2021年9月17日 12:00
いま最も聴くべきメゾ・ソプラノ脇園彩のロッシーニ《チェネレントラ》!新国立劇場のオペラ新シーズンまもなく開幕
テクニックも経験もある方なんですけど、それをひけらかさず、本当に語るように歌って、人間性が表現に出てくる。いつか彼と共演するのが長年の夢だったので、それがまさか東京で叶うとは。たくさんのことを学べると思っています。
――ご自身の演じるアンジェリーナ役の見どころ・聴かせどころを。
私が一番大事に思っているセリフが、最後のアリアの前のレチタティーヴォ(※話し言葉のように歌う部分)の中に、さりげなく出てきます。「私の復讐は彼らを許すこと」
アンジェリーナが王子と結婚することになり、彼女を虐げていた継父と義理の姉たちを許して言うひとことです。

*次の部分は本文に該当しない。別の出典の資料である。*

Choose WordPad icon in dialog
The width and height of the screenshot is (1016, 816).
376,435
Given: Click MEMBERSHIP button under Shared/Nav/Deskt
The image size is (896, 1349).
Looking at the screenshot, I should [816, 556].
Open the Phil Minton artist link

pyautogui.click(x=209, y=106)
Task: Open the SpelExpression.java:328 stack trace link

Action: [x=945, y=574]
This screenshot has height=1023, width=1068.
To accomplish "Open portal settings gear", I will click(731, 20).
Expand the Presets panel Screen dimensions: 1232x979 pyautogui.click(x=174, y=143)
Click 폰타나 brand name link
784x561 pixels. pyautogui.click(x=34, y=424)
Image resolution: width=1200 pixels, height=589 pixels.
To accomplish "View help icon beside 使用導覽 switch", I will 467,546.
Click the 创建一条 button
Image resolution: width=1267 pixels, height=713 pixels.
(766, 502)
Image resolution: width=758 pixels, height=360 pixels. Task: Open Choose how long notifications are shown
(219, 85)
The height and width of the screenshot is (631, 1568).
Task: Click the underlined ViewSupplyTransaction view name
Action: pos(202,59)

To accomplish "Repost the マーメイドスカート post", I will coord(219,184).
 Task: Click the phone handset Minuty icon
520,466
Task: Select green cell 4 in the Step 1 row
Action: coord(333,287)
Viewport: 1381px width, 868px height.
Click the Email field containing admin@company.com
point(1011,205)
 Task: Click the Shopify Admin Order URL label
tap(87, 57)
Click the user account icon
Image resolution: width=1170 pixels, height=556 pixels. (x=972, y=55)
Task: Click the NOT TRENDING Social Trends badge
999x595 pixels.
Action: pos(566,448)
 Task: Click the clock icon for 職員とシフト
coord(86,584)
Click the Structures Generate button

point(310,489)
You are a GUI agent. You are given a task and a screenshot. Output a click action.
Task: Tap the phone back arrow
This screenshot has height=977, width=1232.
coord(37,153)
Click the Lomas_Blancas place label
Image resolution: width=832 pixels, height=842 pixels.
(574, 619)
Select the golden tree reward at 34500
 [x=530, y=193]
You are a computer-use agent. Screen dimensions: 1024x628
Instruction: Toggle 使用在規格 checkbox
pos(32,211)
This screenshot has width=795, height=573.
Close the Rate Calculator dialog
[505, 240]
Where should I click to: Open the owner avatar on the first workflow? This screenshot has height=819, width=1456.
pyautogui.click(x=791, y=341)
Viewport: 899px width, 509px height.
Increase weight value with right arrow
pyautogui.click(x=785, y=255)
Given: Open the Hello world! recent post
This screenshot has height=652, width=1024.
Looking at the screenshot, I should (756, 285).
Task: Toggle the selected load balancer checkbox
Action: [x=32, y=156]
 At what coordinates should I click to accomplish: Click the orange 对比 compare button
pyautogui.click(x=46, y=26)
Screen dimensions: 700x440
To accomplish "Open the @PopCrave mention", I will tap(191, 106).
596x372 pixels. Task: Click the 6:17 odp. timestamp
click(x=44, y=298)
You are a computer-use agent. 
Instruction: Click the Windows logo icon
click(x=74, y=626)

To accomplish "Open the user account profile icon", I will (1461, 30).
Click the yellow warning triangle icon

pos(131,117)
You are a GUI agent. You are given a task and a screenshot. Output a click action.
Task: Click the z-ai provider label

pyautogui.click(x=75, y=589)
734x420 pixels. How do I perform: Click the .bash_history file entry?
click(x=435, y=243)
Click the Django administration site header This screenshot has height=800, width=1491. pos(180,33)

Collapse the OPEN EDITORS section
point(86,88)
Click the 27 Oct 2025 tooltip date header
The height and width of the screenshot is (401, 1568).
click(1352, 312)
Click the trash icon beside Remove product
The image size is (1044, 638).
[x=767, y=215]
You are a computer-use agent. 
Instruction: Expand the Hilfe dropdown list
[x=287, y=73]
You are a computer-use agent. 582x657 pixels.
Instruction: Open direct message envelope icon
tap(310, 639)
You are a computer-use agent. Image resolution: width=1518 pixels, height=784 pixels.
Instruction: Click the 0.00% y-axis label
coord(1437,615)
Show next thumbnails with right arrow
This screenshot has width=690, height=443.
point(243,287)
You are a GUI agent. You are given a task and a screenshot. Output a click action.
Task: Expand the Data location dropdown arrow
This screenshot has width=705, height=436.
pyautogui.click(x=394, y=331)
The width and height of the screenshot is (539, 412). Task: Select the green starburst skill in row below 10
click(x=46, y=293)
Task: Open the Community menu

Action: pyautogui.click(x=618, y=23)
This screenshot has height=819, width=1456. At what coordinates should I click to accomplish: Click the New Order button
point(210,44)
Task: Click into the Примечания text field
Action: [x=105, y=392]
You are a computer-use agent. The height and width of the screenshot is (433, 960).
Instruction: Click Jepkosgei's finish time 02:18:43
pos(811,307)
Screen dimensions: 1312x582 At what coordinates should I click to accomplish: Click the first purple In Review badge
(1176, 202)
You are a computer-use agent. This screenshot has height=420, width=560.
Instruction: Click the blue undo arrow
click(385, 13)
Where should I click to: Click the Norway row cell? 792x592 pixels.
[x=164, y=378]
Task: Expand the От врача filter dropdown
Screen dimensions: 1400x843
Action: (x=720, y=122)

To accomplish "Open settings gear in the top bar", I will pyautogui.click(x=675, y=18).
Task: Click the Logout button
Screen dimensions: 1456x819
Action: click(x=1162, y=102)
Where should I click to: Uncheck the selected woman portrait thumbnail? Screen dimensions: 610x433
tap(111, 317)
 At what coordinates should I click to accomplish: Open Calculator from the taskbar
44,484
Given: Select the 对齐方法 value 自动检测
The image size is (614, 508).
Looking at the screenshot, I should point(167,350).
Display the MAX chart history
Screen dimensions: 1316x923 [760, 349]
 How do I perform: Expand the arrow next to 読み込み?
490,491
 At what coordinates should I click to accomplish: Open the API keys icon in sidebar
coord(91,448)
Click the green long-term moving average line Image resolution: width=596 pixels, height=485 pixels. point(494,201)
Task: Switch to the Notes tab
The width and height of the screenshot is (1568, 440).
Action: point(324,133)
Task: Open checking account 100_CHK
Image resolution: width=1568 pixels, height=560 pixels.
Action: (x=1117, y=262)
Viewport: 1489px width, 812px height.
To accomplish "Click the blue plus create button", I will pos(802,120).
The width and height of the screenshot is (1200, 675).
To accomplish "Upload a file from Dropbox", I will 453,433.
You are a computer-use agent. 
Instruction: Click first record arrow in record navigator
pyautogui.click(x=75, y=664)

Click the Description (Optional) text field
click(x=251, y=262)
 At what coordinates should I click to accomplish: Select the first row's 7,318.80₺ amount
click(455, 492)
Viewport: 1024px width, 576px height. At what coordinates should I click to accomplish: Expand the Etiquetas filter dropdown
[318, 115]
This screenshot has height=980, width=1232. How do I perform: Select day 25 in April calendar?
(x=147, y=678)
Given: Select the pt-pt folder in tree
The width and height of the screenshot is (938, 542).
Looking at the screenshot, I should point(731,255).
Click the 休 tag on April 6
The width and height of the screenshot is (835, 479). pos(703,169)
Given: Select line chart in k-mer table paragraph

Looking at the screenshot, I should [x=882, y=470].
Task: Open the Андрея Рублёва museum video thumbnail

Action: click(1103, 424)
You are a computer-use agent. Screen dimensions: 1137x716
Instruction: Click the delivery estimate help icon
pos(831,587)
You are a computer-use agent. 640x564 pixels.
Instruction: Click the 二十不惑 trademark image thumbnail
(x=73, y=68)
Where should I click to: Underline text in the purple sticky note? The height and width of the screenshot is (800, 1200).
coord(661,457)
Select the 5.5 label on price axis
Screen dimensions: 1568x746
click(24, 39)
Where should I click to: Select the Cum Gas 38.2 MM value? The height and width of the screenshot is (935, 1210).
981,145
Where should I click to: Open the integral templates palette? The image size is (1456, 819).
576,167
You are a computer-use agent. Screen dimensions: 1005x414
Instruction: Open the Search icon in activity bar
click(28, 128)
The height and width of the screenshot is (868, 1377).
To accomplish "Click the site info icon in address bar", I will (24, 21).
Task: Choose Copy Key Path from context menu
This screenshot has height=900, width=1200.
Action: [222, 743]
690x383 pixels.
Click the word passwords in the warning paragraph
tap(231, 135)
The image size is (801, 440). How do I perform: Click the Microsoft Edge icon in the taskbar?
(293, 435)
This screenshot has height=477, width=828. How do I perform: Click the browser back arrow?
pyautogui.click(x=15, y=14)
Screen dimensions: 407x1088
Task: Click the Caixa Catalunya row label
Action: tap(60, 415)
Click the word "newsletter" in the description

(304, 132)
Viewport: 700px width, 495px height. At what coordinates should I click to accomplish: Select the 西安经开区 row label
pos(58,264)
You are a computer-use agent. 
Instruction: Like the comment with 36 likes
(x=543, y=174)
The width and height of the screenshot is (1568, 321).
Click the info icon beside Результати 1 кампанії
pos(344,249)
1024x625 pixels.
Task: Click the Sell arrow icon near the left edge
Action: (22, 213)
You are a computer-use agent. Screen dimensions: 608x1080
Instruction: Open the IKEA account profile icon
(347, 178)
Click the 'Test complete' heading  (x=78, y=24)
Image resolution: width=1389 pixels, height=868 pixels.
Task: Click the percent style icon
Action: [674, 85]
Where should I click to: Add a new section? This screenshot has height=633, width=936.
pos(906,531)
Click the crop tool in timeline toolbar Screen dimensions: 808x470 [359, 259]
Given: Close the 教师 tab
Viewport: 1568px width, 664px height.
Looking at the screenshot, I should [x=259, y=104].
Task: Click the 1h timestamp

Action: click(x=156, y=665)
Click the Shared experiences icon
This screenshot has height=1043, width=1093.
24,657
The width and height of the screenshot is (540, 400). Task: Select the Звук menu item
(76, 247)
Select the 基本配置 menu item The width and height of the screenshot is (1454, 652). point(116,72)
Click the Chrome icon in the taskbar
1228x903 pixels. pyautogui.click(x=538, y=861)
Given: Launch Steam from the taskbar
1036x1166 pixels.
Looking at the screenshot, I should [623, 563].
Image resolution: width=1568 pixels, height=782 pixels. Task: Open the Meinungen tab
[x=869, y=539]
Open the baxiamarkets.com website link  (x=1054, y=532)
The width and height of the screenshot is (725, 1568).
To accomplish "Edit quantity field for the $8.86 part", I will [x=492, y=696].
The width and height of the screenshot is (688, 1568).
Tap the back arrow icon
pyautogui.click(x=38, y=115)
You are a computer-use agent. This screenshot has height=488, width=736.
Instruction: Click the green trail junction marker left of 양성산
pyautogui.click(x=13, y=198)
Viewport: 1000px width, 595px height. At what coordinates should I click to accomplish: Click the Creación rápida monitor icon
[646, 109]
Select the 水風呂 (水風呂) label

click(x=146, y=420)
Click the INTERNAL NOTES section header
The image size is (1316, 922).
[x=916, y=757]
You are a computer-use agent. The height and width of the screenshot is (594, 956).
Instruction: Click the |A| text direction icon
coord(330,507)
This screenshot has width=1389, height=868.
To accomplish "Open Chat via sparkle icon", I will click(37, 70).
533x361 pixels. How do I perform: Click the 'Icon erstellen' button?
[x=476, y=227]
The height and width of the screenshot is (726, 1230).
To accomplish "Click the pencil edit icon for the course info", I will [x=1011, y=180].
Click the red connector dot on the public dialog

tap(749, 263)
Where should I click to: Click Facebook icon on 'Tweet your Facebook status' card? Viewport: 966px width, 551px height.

この言葉を見て、私は自分の新しい世界の扉が開いた気がしたんです。
理不尽な扱いを受けたりして辛い思いをすると、つい怒りや悲しみに飲み込まれてしまいそうになるじゃないですか。
でも、ちょっと視点を変えて、ネガティヴな感情を解放することが、よりよく生きるためのひとつの解決策になりうるのではないかと思うんです。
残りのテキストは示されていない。